ECLI:NL:CRVB:2009:BH6103

Centrale Raad van Beroep

Datum uitspraak
11 maart 2009
Publicatiedatum
5 april 2013
Zaaknummer
07-3529 ZW
Instantie
Centrale Raad van Beroep
Type
Uitspraak
Rechtsgebied
Bestuursrecht; Socialezekerheidsrecht
Procedures
  • Hoger beroep
Rechters
Vindplaatsen
  • Rechtspraak.nl
AI samenvatting door LexboostAutomatisch gegenereerd

Weigering van ziekengeld en de beoordeling van ingediende stukken in het bestuursrecht

In deze zaak gaat het om de weigering van ziekengeld aan appellant door het Uitvoeringsinstituut werknemersverzekeringen (Uwv). Appellant, die als productiemedewerker werkzaam was, meldde zich ziek op 1 oktober 2002 en ontving later een uitkering op grond van de Werkloosheidswet. Het Uwv weigerde echter een uitkering op basis van de Ziektewet (ZW) met ingang van 9 mei 2006, omdat appellant geschikt werd geacht voor zijn arbeid. Appellant ging in hoger beroep tegen deze beslissing, waarbij hij aanvoerde dat de rechtbank ten onrechte medische stukken buiten beschouwing had gelaten die hij te laat had ingediend. De Centrale Raad van Beroep oordeelde dat de rechtbank terecht had besloten deze stukken niet mee te nemen in de beoordeling, omdat ze niet tijdig waren ingediend volgens de regels van de Algemene wet bestuursrecht (Awb). De Raad benadrukte dat de rechter enige vrijheid heeft in de beoordeling van ingediende stukken, maar dat in dit geval de omstandigheden niet rechtvaardigden dat de stukken alsnog werden betrokken. De Raad bevestigde dat de rechtbank de juiste maatstaf had gehanteerd bij de beoordeling van de geschiktheid van appellant voor zijn arbeid en dat het Uwv voldoende onderbouwing had gegeven voor zijn besluit. De uitspraak van de rechtbank werd dan ook bevestigd.

Uitspraak

07/3529 ZW
Centrale Raad van Beroep
Meervoudige kamer
U I T S P R A A K
op het hoger beroep van:
[Appellant], wonende te [woonplaats] (hierna: appellant),
tegen de uitspraak van de rechtbank Arnhem van 9 mei 2007, 06/4716
(hierna: aangevallen uitspraak),
in het geding tussen:
appellant
en
de Raad van bestuur van het Uitvoeringsinstituut werknemersverzekeringen
(hierna: Uwv).
Datum uitspraak: 11 maart 2009
I. PROCESVERLOOP
Namens appellant heeft zijn toenmalige gemachtigde, mr. F.E.J. Janzing, advocaat te Wijchen, hoger beroep ingesteld.
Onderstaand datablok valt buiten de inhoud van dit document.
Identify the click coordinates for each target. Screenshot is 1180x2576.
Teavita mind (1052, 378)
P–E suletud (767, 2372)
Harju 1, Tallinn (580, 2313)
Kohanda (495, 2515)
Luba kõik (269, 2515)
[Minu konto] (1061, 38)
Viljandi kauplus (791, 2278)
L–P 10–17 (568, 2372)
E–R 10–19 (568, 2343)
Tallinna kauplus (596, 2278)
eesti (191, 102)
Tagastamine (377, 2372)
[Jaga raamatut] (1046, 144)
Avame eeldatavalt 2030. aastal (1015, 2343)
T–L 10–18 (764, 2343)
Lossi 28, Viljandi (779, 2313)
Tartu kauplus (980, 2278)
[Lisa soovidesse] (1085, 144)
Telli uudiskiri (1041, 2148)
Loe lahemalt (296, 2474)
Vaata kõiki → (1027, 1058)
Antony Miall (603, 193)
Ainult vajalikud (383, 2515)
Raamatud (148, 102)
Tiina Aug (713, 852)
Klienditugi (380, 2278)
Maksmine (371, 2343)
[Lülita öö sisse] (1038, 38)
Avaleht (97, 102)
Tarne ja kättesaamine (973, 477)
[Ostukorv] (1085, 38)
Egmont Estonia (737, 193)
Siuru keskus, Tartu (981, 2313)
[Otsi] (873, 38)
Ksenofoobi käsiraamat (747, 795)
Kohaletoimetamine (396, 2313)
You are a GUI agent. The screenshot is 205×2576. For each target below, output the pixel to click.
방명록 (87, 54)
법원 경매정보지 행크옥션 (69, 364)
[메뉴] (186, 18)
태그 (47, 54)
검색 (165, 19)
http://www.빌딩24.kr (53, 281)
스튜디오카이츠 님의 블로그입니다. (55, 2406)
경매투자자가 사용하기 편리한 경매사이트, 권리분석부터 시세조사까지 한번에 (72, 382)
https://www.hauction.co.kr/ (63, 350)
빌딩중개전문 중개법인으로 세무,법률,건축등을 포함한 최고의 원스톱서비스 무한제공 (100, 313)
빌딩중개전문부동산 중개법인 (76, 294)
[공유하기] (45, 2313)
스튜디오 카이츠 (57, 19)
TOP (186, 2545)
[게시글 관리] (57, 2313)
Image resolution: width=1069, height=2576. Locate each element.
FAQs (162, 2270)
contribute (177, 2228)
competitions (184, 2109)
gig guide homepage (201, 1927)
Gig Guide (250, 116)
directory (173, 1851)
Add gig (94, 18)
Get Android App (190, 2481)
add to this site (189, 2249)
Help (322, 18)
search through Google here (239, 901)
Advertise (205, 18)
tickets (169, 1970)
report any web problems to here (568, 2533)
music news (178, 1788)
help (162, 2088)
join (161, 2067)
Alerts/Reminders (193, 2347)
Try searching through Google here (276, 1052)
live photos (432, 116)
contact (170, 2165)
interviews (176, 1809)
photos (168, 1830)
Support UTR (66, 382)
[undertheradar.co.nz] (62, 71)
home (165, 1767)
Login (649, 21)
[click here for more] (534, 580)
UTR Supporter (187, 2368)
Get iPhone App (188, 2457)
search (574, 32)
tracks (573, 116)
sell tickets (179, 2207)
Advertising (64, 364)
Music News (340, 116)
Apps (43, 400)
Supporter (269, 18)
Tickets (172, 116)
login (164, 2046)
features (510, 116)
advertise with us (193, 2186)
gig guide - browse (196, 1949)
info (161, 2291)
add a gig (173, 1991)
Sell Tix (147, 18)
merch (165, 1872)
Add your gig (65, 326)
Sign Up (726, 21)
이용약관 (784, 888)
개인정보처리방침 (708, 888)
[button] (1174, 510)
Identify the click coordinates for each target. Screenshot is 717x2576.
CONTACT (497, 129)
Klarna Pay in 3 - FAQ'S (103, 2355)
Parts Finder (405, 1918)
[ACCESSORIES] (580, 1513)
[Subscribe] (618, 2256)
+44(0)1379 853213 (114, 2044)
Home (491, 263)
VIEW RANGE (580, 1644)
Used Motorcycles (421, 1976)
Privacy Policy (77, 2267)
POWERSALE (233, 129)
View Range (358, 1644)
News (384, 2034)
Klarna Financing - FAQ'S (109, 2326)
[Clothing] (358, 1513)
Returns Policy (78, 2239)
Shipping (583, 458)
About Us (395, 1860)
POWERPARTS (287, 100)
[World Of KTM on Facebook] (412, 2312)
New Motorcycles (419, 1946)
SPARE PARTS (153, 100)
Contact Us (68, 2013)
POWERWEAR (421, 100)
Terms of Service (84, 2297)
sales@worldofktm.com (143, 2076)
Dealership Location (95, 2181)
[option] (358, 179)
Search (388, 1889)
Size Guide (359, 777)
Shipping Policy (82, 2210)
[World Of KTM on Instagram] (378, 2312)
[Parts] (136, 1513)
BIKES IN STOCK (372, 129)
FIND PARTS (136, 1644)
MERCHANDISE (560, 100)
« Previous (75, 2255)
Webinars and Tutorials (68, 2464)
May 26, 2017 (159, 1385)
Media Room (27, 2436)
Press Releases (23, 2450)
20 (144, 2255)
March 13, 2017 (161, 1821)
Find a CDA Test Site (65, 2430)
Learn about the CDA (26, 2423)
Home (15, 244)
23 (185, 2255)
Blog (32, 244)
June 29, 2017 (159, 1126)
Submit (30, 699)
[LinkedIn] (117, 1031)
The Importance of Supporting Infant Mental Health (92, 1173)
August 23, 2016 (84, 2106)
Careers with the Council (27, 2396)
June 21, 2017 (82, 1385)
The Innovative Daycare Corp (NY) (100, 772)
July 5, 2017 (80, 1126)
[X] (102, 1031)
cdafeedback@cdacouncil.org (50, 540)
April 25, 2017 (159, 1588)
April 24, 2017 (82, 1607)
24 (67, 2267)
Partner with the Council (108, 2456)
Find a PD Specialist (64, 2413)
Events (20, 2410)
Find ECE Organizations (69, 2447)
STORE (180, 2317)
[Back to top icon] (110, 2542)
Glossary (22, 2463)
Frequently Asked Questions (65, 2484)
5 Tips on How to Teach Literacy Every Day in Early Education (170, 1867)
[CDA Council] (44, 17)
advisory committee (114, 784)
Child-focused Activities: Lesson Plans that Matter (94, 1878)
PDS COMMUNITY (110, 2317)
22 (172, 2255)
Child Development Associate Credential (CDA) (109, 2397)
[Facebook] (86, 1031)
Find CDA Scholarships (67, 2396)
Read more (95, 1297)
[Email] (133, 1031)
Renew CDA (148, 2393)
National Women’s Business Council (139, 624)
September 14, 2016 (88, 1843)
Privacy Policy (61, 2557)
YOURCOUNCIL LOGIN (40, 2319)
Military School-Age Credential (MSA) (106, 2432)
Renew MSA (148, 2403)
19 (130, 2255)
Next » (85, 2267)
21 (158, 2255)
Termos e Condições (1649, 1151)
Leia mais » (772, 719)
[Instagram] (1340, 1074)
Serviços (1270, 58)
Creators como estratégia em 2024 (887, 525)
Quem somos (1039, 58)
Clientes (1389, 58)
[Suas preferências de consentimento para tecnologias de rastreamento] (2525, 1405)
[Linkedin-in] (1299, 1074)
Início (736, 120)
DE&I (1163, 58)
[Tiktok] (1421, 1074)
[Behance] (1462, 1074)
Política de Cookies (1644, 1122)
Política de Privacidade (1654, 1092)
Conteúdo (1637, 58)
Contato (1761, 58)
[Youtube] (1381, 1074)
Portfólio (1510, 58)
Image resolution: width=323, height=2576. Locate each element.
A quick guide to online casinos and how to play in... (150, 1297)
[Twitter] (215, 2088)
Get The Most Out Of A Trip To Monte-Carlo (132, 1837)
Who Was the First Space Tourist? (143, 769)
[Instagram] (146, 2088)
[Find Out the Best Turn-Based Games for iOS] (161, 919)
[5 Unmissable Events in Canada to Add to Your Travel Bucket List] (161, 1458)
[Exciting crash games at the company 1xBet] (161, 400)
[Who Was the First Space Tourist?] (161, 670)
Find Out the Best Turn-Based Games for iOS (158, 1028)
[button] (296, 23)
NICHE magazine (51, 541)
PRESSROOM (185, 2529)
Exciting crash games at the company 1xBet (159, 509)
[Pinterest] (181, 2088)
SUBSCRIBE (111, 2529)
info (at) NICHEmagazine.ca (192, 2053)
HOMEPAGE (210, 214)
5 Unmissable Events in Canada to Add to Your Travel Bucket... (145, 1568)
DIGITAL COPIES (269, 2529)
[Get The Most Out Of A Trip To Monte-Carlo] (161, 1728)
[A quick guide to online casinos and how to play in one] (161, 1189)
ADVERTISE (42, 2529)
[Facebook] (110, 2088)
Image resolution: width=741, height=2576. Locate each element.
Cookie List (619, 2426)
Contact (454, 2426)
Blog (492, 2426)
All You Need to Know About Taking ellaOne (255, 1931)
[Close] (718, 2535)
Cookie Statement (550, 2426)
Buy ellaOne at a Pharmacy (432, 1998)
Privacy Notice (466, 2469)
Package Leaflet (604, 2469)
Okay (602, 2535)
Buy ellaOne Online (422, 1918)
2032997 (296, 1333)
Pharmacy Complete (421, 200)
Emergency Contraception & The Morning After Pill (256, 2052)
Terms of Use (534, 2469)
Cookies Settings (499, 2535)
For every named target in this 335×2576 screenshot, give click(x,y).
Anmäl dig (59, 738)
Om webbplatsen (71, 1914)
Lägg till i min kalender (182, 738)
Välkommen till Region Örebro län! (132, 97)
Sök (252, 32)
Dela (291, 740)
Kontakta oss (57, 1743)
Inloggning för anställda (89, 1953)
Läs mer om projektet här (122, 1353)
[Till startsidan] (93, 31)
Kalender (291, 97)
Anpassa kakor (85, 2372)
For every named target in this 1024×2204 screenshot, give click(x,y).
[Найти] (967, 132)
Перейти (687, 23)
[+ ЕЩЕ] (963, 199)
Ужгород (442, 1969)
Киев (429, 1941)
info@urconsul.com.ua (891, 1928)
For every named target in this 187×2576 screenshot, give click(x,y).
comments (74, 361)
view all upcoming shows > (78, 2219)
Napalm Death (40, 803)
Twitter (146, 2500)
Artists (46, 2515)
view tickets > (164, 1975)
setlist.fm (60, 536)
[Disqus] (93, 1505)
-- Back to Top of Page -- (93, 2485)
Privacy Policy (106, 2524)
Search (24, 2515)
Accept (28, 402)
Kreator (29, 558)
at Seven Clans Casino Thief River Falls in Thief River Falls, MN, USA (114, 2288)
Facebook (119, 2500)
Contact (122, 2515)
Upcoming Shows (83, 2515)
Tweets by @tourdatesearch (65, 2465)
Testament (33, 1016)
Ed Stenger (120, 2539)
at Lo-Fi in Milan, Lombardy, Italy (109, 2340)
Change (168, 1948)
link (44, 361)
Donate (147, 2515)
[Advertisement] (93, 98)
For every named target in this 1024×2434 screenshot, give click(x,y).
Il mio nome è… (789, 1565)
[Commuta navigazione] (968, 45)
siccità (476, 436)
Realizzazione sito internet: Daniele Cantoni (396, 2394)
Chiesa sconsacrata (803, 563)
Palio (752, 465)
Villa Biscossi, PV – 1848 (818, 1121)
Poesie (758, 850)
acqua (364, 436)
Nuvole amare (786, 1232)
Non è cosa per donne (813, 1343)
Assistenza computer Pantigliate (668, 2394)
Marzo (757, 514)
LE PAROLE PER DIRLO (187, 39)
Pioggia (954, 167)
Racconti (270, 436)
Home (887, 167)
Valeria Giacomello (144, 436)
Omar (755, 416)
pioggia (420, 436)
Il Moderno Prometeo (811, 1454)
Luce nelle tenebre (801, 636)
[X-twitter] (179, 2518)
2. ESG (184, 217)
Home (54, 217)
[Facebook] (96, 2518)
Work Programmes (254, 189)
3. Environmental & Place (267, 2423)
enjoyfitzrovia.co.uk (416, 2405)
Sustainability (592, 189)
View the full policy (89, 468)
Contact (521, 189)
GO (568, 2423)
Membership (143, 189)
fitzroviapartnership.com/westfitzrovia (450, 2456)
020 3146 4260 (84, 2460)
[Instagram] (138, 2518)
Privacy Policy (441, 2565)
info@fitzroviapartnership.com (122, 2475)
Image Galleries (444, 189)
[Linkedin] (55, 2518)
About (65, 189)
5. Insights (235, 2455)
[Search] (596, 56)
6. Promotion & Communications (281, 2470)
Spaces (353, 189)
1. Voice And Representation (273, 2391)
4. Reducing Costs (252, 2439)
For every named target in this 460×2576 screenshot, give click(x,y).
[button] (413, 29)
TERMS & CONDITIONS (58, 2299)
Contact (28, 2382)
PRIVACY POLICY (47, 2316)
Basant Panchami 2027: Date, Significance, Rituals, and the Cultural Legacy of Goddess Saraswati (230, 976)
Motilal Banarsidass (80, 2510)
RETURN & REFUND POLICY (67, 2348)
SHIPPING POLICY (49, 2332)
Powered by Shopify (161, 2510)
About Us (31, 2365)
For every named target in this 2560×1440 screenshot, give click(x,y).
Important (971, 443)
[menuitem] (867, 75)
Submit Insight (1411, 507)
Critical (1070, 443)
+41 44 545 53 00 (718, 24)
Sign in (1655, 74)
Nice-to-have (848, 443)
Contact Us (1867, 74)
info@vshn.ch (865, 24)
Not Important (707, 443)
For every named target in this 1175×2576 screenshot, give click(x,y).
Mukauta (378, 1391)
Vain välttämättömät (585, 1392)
Bij brief van 27 januari 2009 heeft mr. Janzing meegedeeld niet langer als gemachtigde voor appellant op te treden.
Het Uwv heeft een verweerschrift en een aanvullend verweerschrift ingediend.
Het geding is ter behandeling aan de orde gesteld ter zitting van 28 januari 2009. Partijen, het Uwv met voorafgaand bericht, zijn niet verschenen.
II. OVERWEGINGEN
1. De Raad gaat bij zijn oordeelsvorming uit van de volgende feiten en omstandigheden.
1.1. Appellant is werkzaam geweest als productiemedewerker bij [naam werkgever]. Het desbetreffende dienstverband is per 1 juni 2004 beëindigd. Per 1 oktober 2002 heeft appellant zich ziek gemeld. Het Uwv heeft geweigerd om aan appellant met ingang van 30 september 2003 een uitkering op grond van de Wet op de arbeids-ongeschiktheidsverzekering (WAO) toe te kennen. Dit besluit berustte primair op het standpunt dat appellant geschikt was voor de maatgevende arbeid als productiemedewerker.
1.2. Per 28 oktober 2005, op welk moment appellant een uitkering op grond van de Werkloosheidswet ontving, heeft hij zich ziek gemeld wegens nek- en schouderklachten en kortademigheid. Op 9 mei 2006 is appellant onderzocht door een verzekeringsarts, die appellant per dezelfde datum geschikt heeft geacht voor zijn arbeid. Bij besluit van 17 mei 2006 is aan appellant meegedeeld dat hij met ingang van 9 mei 2006 geen recht meer heeft op ziekengeld op grond van de Ziektewet (ZW).
1.3. In de bezwaarfase is appellant op 30 juni 2006 onderzocht door een bezwaarverzekeringsarts. Deze heeft op dezelfde datum gerapporteerd dat appellant terecht geschikt is geacht voor zijn arbeid. Bij besluit van 14 augustus 2006 (hierna: bestreden besluit) heeft het Uwv het bezwaar tegen het besluit van 17 mei 2006 ongegrond verklaard.
2. In de beroepsfase heeft appellant brieven ingebracht van zijn behandelend revalidatiearts van 10 april 2006 en 23 augustus 2006 (met bijlagen) en een brief van zijn huisarts van 26 maart 2007. Bij de aangevallen uitspraak heeft de rechtbank het beroep tegen het bestreden besluit ongegrond verklaard. Hierbij heeft de rechtbank onder meer overwogen dat de door appellant ingebrachte medische stukken niet bij de beoordeling worden betrokken, omdat deze stukken niet tijdig, dat wil zeggen tot tien dagen voor de op 5 april 2007 gehouden zitting, zijn ingediend. Voorts heeft de rechtbank overwogen dat in dit geval als maatstaf arbeid geldt het door appellant bij [naam werkgever]. verrichte productiewerk. De rechtbank heeft geen aanleiding gezien voor twijfel aan de juistheid van de door de verzekeringsarts en de bezwaarverzekeringsarts getrokken conclusie dat appellant op 9 mei 2006 geschikt was voor zijn arbeid.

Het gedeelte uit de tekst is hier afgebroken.